Let us take Alpert's perfect-vs-good frame and deploy it differently. Many earnest American leaders visit places like Bordeaux and Strasbourg and agree their cities should look just like that. This looks perfect to them, but they realize they'll have to start with something that's good-but-not-perfect, an imperfect good.

Well, which "good" element should we start with? In Bordeaux and Strasbourg, the streetcar (never mixed with traffic) is a result rather than a cause of a whole bunch of other things: policies that limit car access, for example, so that transit of any mode can run reliably and so that it delivers people into a rich pedestrian space. The Bordeaux and Strasbourg streetcars also began with the "imperfect good" of bus services, which were used to build robust lines with actual existing markets that would support the future rail service.

Why should the "imperfect good that we start with" be the streetcar instead of a really liberating transit system run, for now, by buses?  Why must we start with  a hunk of decontextualized technology rather than our liberty and opportunity to go where we want to go?  

Alpert goes on to make other points about why "imperfect but good" streetcars are worth supporting:

Imperfect transit can still be good for cities.

Millennialsempty nesters, and others want walkable, livable urban places. Unfortunately, there aren’t enough of those in the United States, which is why they’re increasingly expensive.

There are plenty of places on the edges of cities that could become more walkable, more urban, and have more of a sense of place. To do that, they need better transit, more amenities, and more residents—which generally means more density. When such a place achieves greater walkability and urbanization, the factors making it so strengthen over time. … It’s a momentum game, and even an expensive, sub-optimal transit solution—such as a less-frequent streetcar with no dedicated lane —can push the cycle in the right direction.

The sheer abundance of places that need to be made more walkable is actually the strongest argument against the streetcars-in-traffic campaign.  In transit, if it doesn't scale, it doesn't matter.  Streetcars-in-traffic have helped enrich a few superdense districts, but they are far too slow, unreliable, and expensive to scale to the size of our urban mobility problem — at least not as long as they remain stuck in traffic.  (Once they get out of traffic, they are essentially light rail.)  Nor are streetcars remotely necessary for the development of walkable, urban places.  

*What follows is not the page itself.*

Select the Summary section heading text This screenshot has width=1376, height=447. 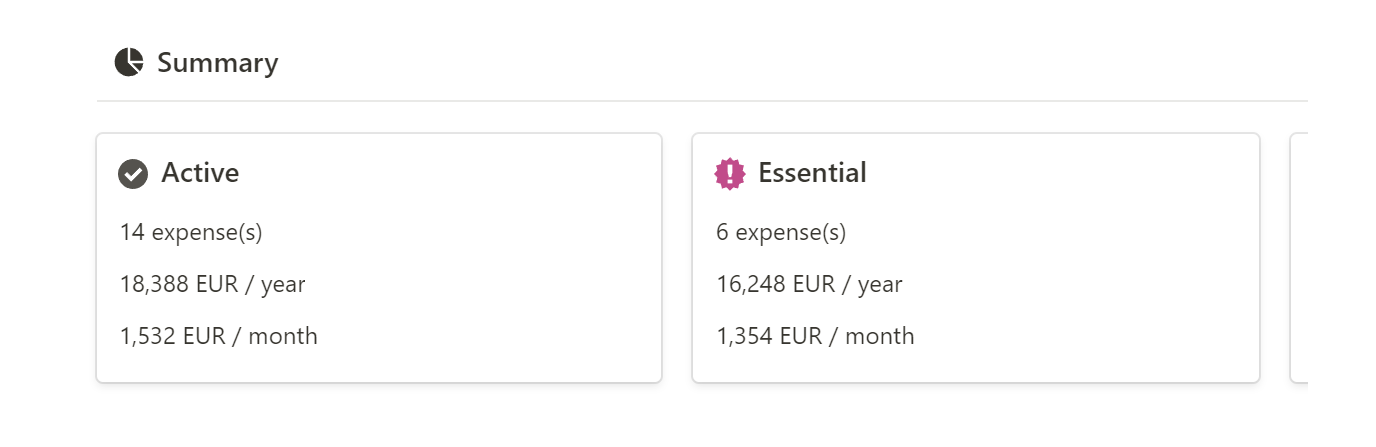218,63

If you want to see how a city massively expands the usefulness of transit, and thus the potential for transit-oriented lives, look to what is happening in Houston.  Massive, scalable, high-frequency bus grids that are useful for getting all over the city, and that can be created now.  

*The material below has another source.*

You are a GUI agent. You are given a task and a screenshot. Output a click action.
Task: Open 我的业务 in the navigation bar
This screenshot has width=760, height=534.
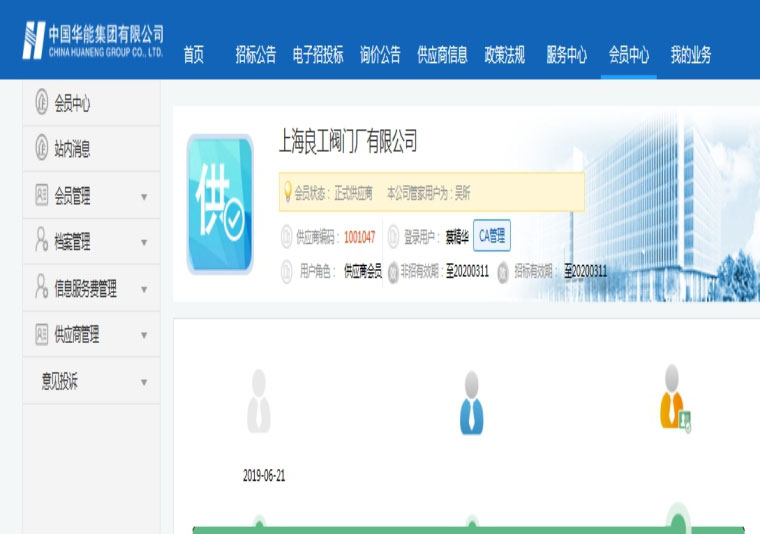[690, 55]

An imperfect streetcar might be all your city can afford—for now.  …  Your city can make it better later, and may even plan to.

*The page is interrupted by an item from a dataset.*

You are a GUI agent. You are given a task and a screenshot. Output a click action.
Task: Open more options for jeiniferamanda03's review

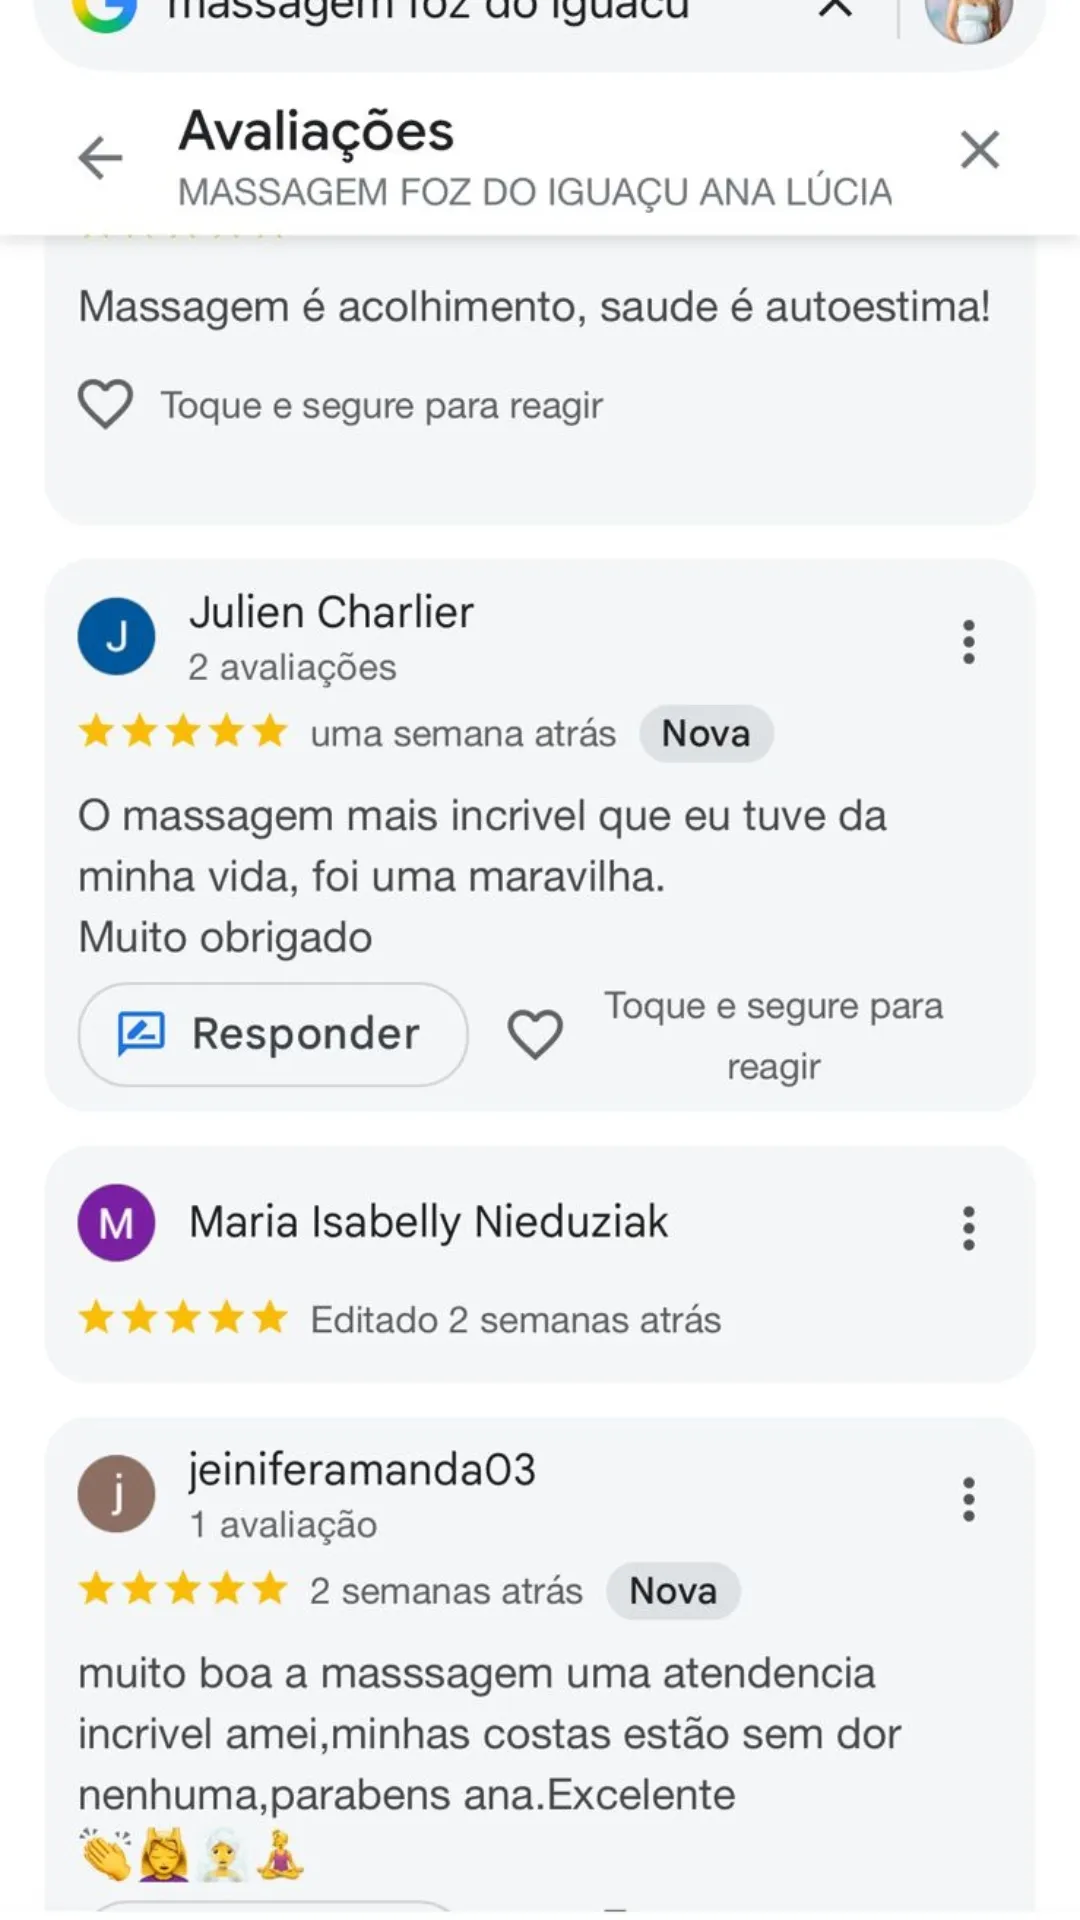(x=968, y=1499)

The frame here is: "The streetcar technology is the essential good, and people's ability to access their entire city is a nice-to-have that we hope to add in the future."   

But even if you accept that frame, what's the track record of claims that modern streetcars-in-traffic, first built in compromized ways, have led to later efforts to improve them?  Perhaps you should study Portland, which has been living with this product for longer than any other US city.

The streetcar has been extended up to the limits of usefulness for such a slow-by-design service (about 3.5 miles).  But there are no serious proposals for taking cars out of its lanes for enough distance to matter, nor is there much energy behind extensions.  Why?  

In Portland, support for streetcar spending has collapsed.  A recent Bureau of Transportation poll found that only 38% of Portland residents would assign a more-than-neutral priority to further expansions of the streetcar.  The same number for more frequent bus service is 67%.   (Light rail, in exclusive lanes by definition, is at 59%)

The Portland Streetcar has taught Portland residents a lot about what's really matters as you define an "imperfect good."  Listen to what they've learned:  Frequent, useful, reliable transit — using tools that scale to the scale of the whole city —  is the "imperfect good" that matters.